**Work required:**
Transcribe all of the data exactly, leaving nothing out.

Dataset records:
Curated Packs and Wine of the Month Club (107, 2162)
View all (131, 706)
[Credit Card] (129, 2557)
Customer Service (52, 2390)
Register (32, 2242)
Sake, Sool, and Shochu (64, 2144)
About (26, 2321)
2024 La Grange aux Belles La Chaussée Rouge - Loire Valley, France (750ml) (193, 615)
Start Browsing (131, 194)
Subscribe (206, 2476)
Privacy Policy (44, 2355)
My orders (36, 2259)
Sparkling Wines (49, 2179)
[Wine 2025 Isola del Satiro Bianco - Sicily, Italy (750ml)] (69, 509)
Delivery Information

**Task output:**
Curated Packs and Wine of the Month Club (107, 2162)
View all (131, 706)
[Credit Card] (129, 2557)
Customer Service (52, 2390)
Register (32, 2242)
Sake, Sool, and Shochu (64, 2144)
About (26, 2321)
2024 La Grange aux Belles La Chaussée Rouge - Loire Valley, France (750ml) (193, 615)
Start Browsing (131, 194)
Subscribe (206, 2476)
Privacy Policy (44, 2355)
My orders (36, 2259)
Sparkling Wines (49, 2179)
[Wine 2025 Isola del Satiro Bianco - Sicily, Italy (750ml)] (69, 509)
Delivery Information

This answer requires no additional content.